Earlier this month, Israeli authorities amended open-fire rules to allow Israeli forces to fire live ammunition during protests in Jerusalem when there is a “threat to life.” Previously, the regulations permitted live ammunition only when there is a direct, mortal threat to the life of a police officer or soldier. The move comes as Israeli officials also push forward stricter sentencing guidelines and fines for stone-throwers.
Palestinian children in the West Bank, like adults, also face arrest, prosecution and detention under an Israeli military court system that denies them basic rights. Since 1967, Israel has operated two separate legal systems in the same territory: Israeli settlers live under civilian law whereas Palestinians are subject to martial law. Israel applies civilian law to Palestinian children in East Jerusalem. Israel is the only country in the world that prosecutes between 500 and 700 children in military courts each year. No Israeli child comes into contact with the military court system.
Since 2000, DCIP estimates that at least 8,500 Palestinian children wound up arrested by Israeli forces and prosecuted in the Israeli military detention system. Between 2012 and 2014, Israel held an average of 198 Palestinian children in custody each month, according to data provided by the Israel Prison Service. The majority of them faced charges of throwing stones.
DCIP received affidavits from 107 West Bank children detained during 2014 that showed three-quarters of them endured some form of physical violence following arrest. Israeli interrogators also used position abuse, threats, and solitary confinement to coerce confessions from some children. In 93 percent of these cases, Israeli authorities deprived children of legal counsel and failed to inform them properly of their rights. The Israeli newspaper Haaretz obtained a military court report in 2011 that showed a 99.7 percent conviction rate for Palestinian defendants.
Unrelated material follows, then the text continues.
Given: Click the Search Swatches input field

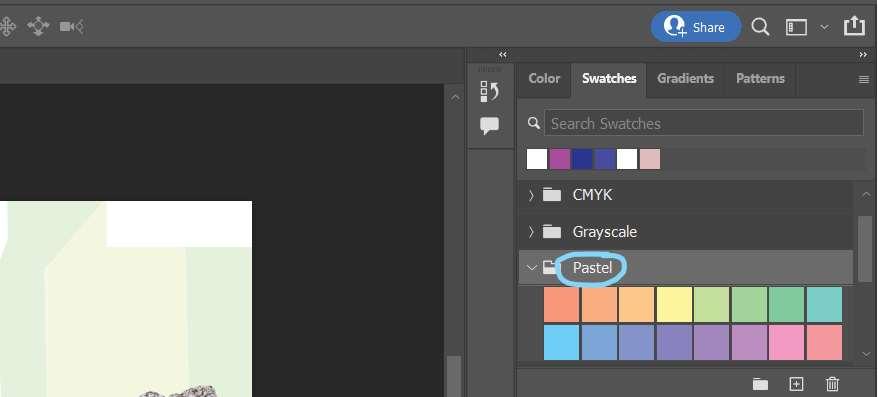Looking at the screenshot, I should pos(704,123).
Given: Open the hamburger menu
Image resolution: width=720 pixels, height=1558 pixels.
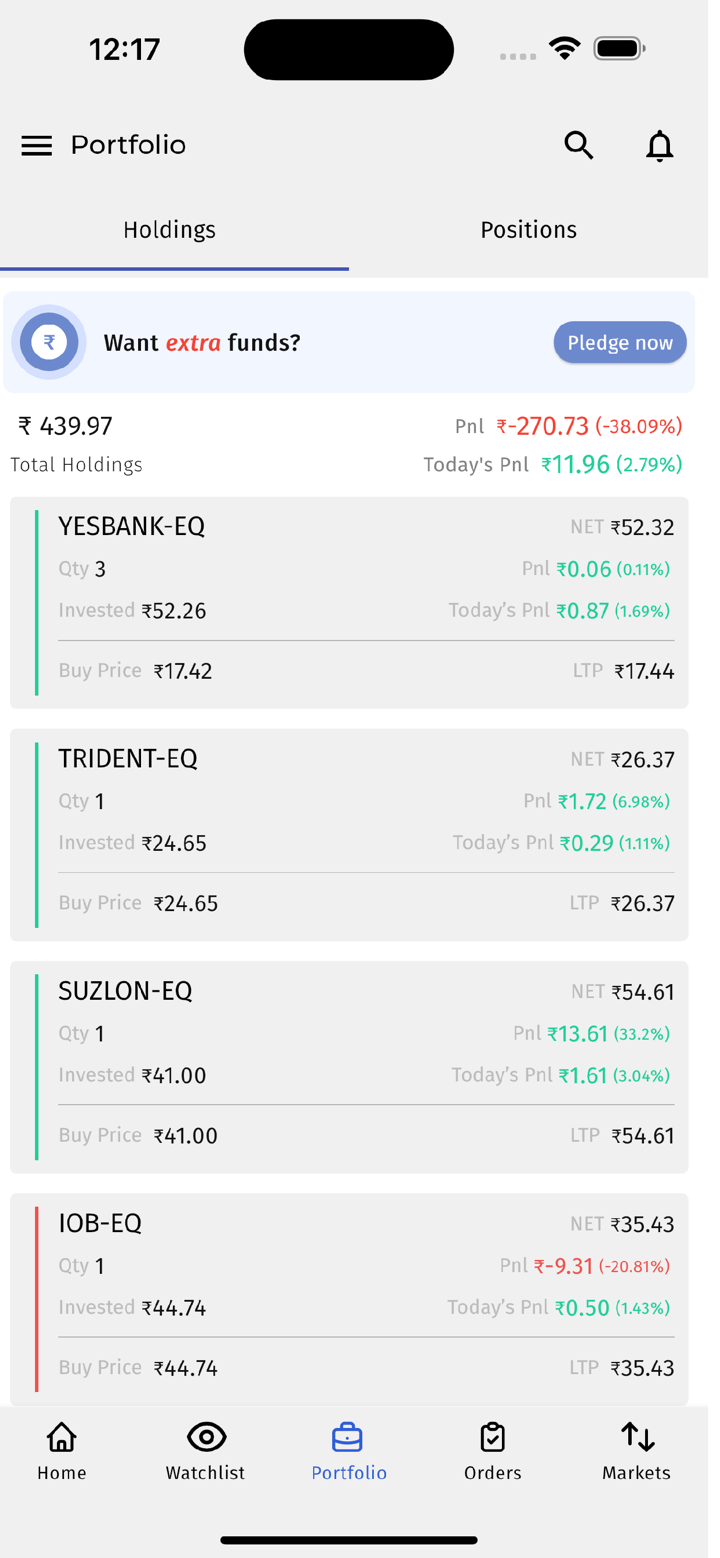Looking at the screenshot, I should [x=37, y=146].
In 1991, Israel ratified the United Nations Convention on the Rights of the Child (CRC). During its initial review in 2002, the Committee on the Rights of the Child, the UN body that monitors implementation of the CRC, expressed serious concern regarding “allegations and complaints of inhuman or degrading practices and of torture and ill-treatment of Palestinian children” during arrest, interrogation and detention.
More than a decade later, the only change is that ill-treatment of Palestinian children in Israeli military detention has become widespread and systematic. In June 2013, the Committee declared that Palestinian children arrested by Israeli forces continue to be “systematically subject to degrading treatment, and often to acts of torture” and that Israel had “fully disregarded” previous recommendations to comply with international law.
The past 15 years have also seen a growing number of Palestinian children and their families live in villages and towns hemmed in by expanding and often violent Israeli settler communities. Since Israel occupied the West Bank, including East Jerusalem, in 1967, it has established some 125 Jewish-only settlements that house 515,000 Israelis. The international community considers them illegal. Israel, however, claims religious and historical rights to the territory.
Stationed throughout the West Bank, Israeli soldiers, police, and private security firms protect settler populations at the expense of Palestinian civilians. In this hyper-militarized environment, Palestinian children have faced disproportionate physical violence, restricted access to education, and psychological trauma.